Strong heroines and riveting storytelling are the hallmarks of groundbreaking fantasy author Kate Elliott (Crown of Stars, Crossroads). Her long-awaited first collection showcases twenty years of her finest work. Captured here are many of Elliott’s previously out-of-print tales, four previously unpublished essays, and a brand new Crossroads story, “On the Dying Winds of the Old Year and the Birthing Winds of the New.”
Elliott’s bold adventuresses, complex quests, noble sacrifices, and hard-won victories shine in classic, compact legends. In “The Memory of Peace,” a girl’s powerful emotions rouse the magic of a city devastated by war. Meeting in “The Queen’s Garden,” two princesses unite to protect their kingdom from the blind ambition of their corrupted father. While “Riding the Shore of the River of Death” a chieftain’s daughter finds an unlikely ally on her path to self-determination.
Elliott’s many readers, as well as fantasy fans in search of powerful stories featuring well-drawn female characters, will revel in this unique gathering of truly memorable tales.
Kate Elliott’s Crown of Stars series remains one of my favourite series ever. It’s got all the drama and sweepingness you might hope for in an epic fantasy setting, but with more than your average, garden-variety western medieval setting and world-building. It took me a while to start the series – I think Elliott was up to book four at the time – but once I did I couldn’t wait for the next instalment to come out. I’d always wanted to read more by Elliott, but somehow never got around to it. Going into her backlist seemed risky, because availability in the Netherlands was always a gamble – mind you, this was before I started ordering books of the internet – and with her latest completed series there were all the review copies that meant I never got around to buying them.
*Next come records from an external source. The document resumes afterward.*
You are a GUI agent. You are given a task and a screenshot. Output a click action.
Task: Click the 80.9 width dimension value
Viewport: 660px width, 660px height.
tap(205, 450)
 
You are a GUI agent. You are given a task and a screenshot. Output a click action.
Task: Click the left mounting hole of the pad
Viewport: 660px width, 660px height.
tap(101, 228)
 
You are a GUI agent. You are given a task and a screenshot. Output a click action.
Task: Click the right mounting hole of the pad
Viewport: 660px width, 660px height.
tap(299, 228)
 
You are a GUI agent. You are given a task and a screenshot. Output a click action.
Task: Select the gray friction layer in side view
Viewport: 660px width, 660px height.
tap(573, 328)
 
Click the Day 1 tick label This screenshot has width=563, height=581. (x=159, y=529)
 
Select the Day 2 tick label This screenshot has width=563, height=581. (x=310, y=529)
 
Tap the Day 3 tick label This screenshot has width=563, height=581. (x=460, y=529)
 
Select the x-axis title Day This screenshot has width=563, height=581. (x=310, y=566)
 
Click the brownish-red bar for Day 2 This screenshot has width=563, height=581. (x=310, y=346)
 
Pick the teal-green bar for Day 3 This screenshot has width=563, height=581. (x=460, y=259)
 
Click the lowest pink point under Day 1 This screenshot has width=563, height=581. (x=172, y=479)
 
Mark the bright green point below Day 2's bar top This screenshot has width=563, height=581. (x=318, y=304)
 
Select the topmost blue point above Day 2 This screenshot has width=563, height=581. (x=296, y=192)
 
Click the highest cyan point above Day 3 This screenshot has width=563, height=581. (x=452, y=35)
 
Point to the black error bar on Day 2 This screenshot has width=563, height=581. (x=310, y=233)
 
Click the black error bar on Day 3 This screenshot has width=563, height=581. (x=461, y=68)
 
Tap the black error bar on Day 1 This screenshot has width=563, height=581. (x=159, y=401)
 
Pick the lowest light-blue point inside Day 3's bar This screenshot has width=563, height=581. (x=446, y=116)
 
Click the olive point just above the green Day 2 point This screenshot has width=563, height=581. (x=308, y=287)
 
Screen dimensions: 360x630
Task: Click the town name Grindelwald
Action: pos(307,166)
All of this is a rather lengthy way of explaining why there was much rejoicing at Casa Librarian when I was approved for a review copy on Netgalley for Elliott’s short fiction collect The Very Best of Kate Elliott.
The set of tales gathered together in The Very Best of Kate Elliott is a fantastic collection, comprised of standalone stories, but also stories that tie into the worlds of her various series. There are two stories connected to the aforementioned Crown of Stars series, but also stories that were set in the universes of the Jaran, Crossroads, and Spiritwalker series. Surprisingly, while I enjoyed the Crown of Stars stories a lot, the stories that grabbed me most and made me want to read the original series yesterday are the Jaran stories, My Voice is in My Sword and Sunseeker. This is surprising because the Jaran series is straight up science fiction and I still tend to think of myself mostly as a fantasy reader. Yet these those stories, especially Sunseeker, resonated with me and the setting and universe just seemed a very entertaining one.
Two other favourites were Leaf and Branch and Grass and Vine and The Queen’s Garden. What I loved about the former is that the protagonist is a mature woman. She has a grown daughter about to become a mother herself, and two more children and one on the way, and is one of the respected elders of the village. It’s not often – and in my opinion not often enough – that you have a woman approaching middle age being the hero of her own story. Anna is wonderful and in addition we get Uwe, whose character and the way Elliott approaches how she talks about him was great. In The Queen’s Garden we have two young women protagonists instead, but their expert politicking, plotting and negotiating and the way their society was structured was fascinating and I would love to learn more about this world.
Some of the recurring themes of Elliott’s work are inclusion, female voices, older voices, and intersectionality. It’s all there in most of the stories and largely goes unremarked upon by the characters themselves. These themes are also reflected in the non-fiction included in the collection. All four essays and the introduction challenge the reader, to do better, to challenge themselves and to do the work to see beyond our default, systematic cultural views. And reading these essays after the stories one can certainly see how Elliott does that in her fiction at every turn. While I enjoyed all four essays, and had in fact read all but one of them when they were published online, the first one, The Omniscient Breast: the Male Gaze Through Female Eyes, remains my favourite. I still think that the phrase omniscient breasts is genius and the essay is such a great explanation of what is meant by the male gaze and the necessity to challenge it in fiction, not to eradicate it, but to not make it the default anymore.
If it isn’t obvious from this review, I really enjoyed The Very Best of Kate Elliott. It shows off Kate Elliott’s strengths and the themes she’s been writing about for the past twenty years. In my opinion though, this collection should come with a warning, because it is like a gateway drug. I knew I loved Elliott’s writing from the Crown of Stars series, but now I want to read ALL. OF. HER. BOOKS. I guess I have some catching up to do! Whether you are familiar with Elliott’s writing or not, this collection comes highly recommended, as it is a great introduction to her writing as well as a great retrospective.
This book was provided for review by the publisher.